Measurement of CSE activity

Following treatment, the HUVECs were collected and homogenized in 50 mM ice-cold potassium phosphate buffer (pH 6.8). The reaction mixture [100 mmol/l potassium phosphate buffer (pH 7.4), 10 mmol/l L-cysteine, 2 mmol/l pyridoxal 5′-phosphate, and 10% (w/v) homogenate] was added to Erlenmeyer flasks, along with the center wells (2 ml cryovial test tubes containing 0.5 ml 1% zinc acetate as the trapping solution and a 2×2.5 cm filter paper to increase the air/liquid contact surface). The flasks were then flushed with N2 and sealed with a double layer of parafilm. The reactions were initiated by transferring the flasks from ice to a 37°C shaking water bath. After 90 min, 0.5 ml 50% trichloroacetic acid was added to terminate the reaction. The flasks were resealed and incubated at 37°C for a further 60 min to ensure the complete trapping of H2S released from the reaction mixture. Following this, the contents of the center wells were transferred to test tubes containing 3.5 ml water. Subsequently, 0.5 ml 20 mM N, N-dimethyl-p-phenylenediamine sulfate in 7.2 M HCl was added, immediately followed by 0.5 ml 30 mM FeCl3 in 1.2 M HCl. The absorbance of the resulting solution was measured at 670 nm 20 min later using a spectrophotometer.

Western blot analysis

Following treatment, the cells were washed three times with phosphate-buffered saline (PBS) and lysed in lysis buffer consisting of 1 ml radioimmunopreciptation assay lysis buffer, 25 µg/l phenylmethylsulfonyl fluoride and 110 mU PhosSTOP phosphatase inhibitor (Sigma-Aldrich) on ice for 30 min.

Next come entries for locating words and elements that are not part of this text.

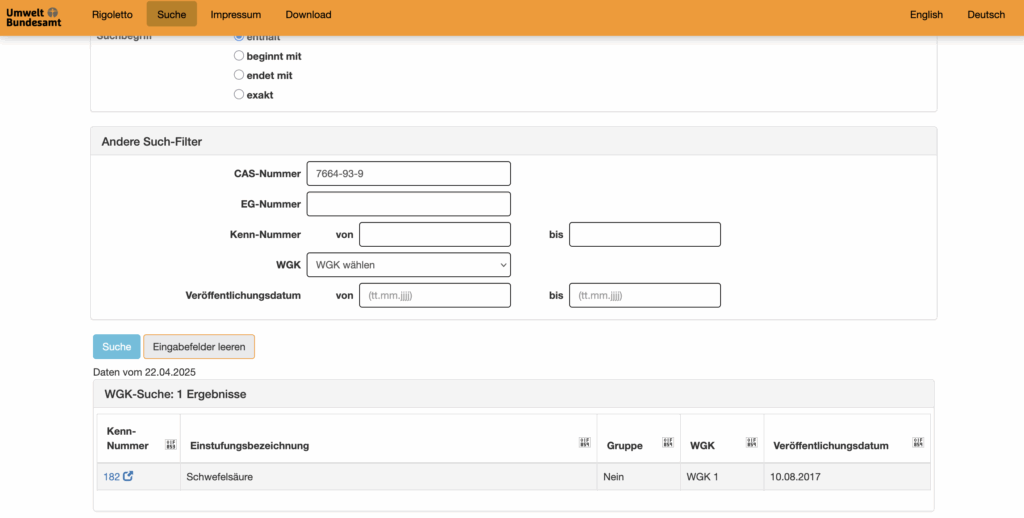Sort results by Einstufungsbezeichnung column icon
This screenshot has width=1024, height=518.
586,443
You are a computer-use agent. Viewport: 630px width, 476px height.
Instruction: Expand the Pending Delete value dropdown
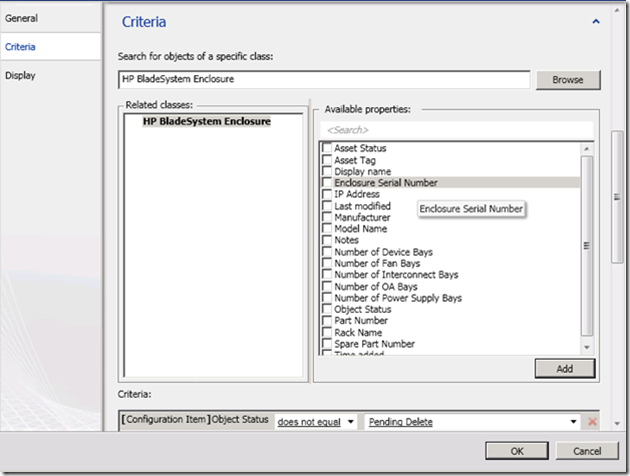(x=574, y=422)
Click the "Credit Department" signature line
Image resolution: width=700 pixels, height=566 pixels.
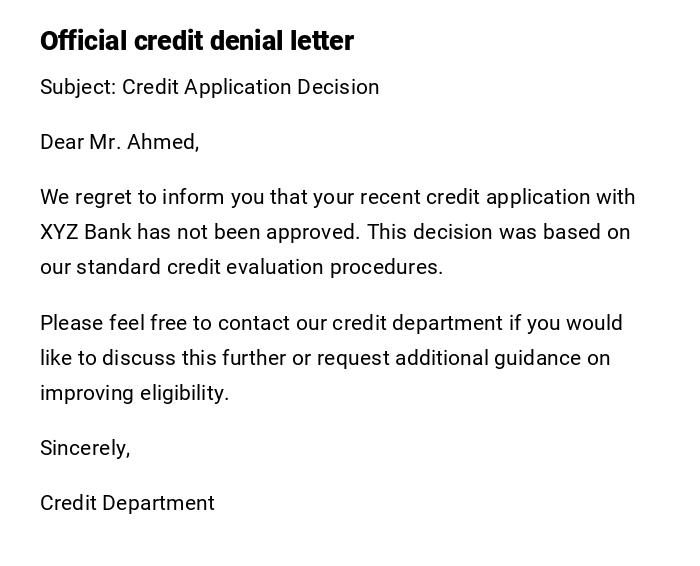pos(127,503)
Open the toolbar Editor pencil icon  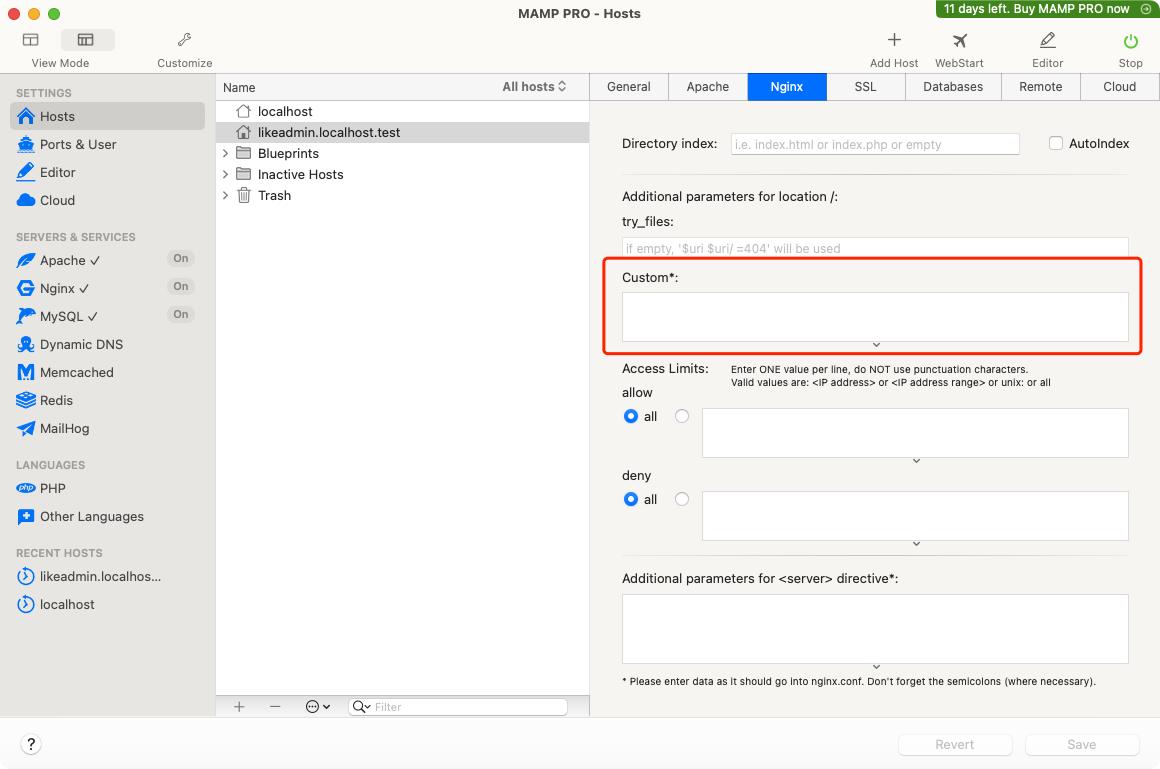point(1047,41)
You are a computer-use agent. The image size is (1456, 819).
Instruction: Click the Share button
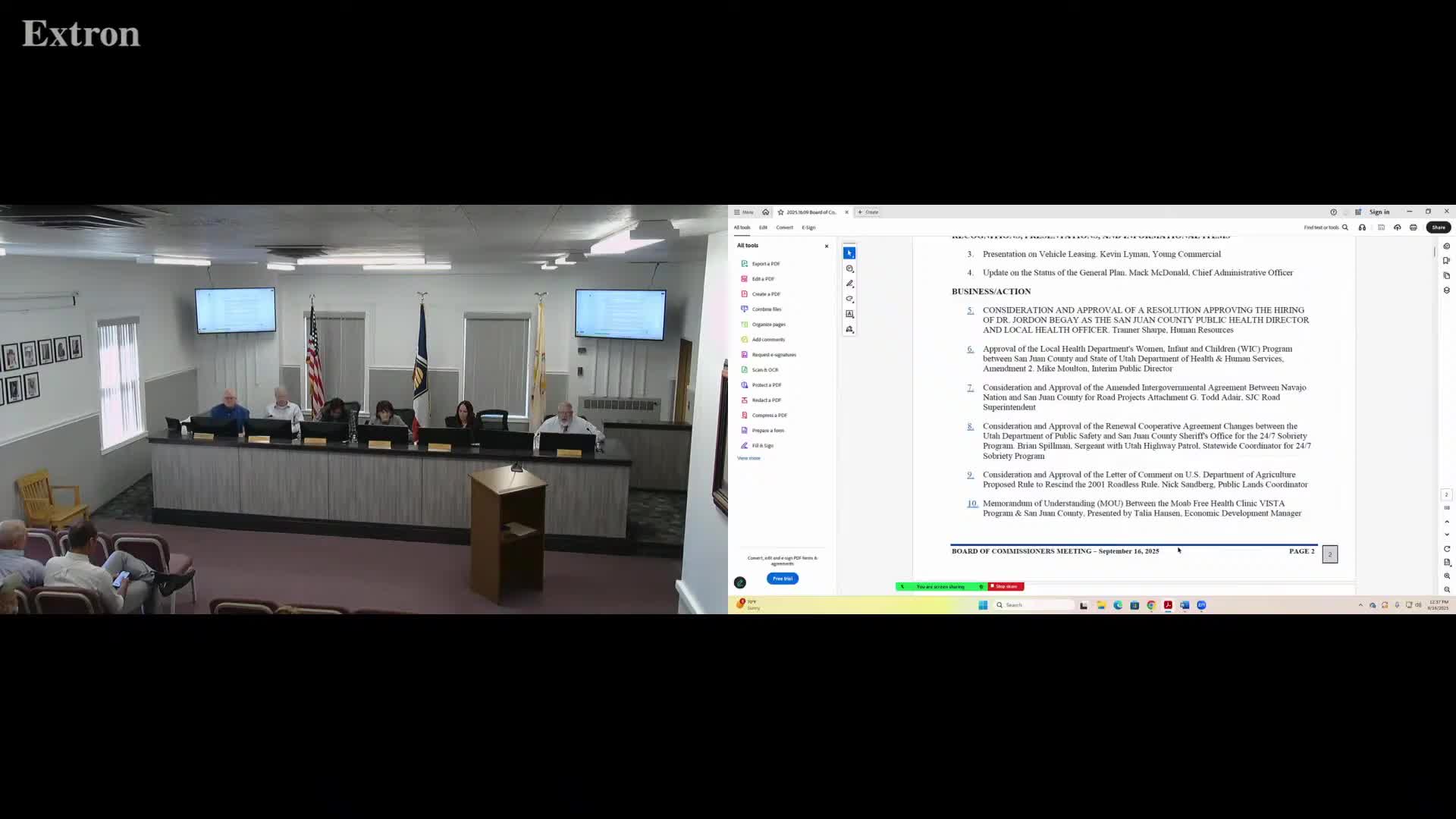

The resulting cell lysates were centrifuged at 10,943 × g for 15 min at 4°C. Proteins were quantified using the bicinchoninic acid method according to the manufacturer's protocol (Beyotime Institute of Biotechnology).

Total proteins (300 ng) were separated by 10% sodium dodecyl sulfate-polyacrylamide gel electrophoresis and were transferred to polyvinylidene difluoride membranes via electroblotting. The membranes were blocked with 5% (w/v) non-fat milk powder and 0.1% (v/v) Tween 20 for 1 h, and were then incubated with ET-1 (1:200), CSE (1:1,000), p-p65 (1:2,000), iNOS (1:2,000), CHOP (1:2,000), caspase-12 (1:2,000), GRP78 (1:800), GAPDH (1:1,000) and total p65 (1:1,000) primary antibodies overnight at 4°C. Following three washes in Tris-buffered saline with 0.1% Tween 20, the membranes were incubated with the corresponding secondary antibodies (dilution, 1:1,000) for 1 h at room temperature. Membranes were visualized using an enhanced chemiluminescence kit according to the manufacturer's instructions (Beyotime Institute of Biotechnology). Relative protein expression levels were semi-quantitatively analyzed by densitometry using Quantity One software (version, 4.62; Bio-Rad Laboratories, Inc., Hercules, CA, USA).

Hoechst 33258 and TUNEL staining to assess HUVEC apoptosis

HUVEC apoptosis following treatment was detected by TUNEL and Hoechst 33258 staining. TUNEL staining was performed using an In Situ Cell Death Detection kit according to the manufacturer's protocol. Cells (1×106) in culture plates were fixed with 4% paraformaldehyde in PBS for 10 min. Following three washes in PBS, cells were stained with 50 µl TUNEL dye for 1 h, rinsed briefly with PBS and air-dried. Cells were visualized under a florescence microscope. Apoptotic cells with condensed nuclei fluoresced green fluorescence, whereas viable cells exhibited normal nuclear size and were not florescent. Quantitative analysis of the mean fluorescence intensity of each group was performed using ImageJ software (version, 1.41o; National Institutes of Health, Bethesda, MD, USA).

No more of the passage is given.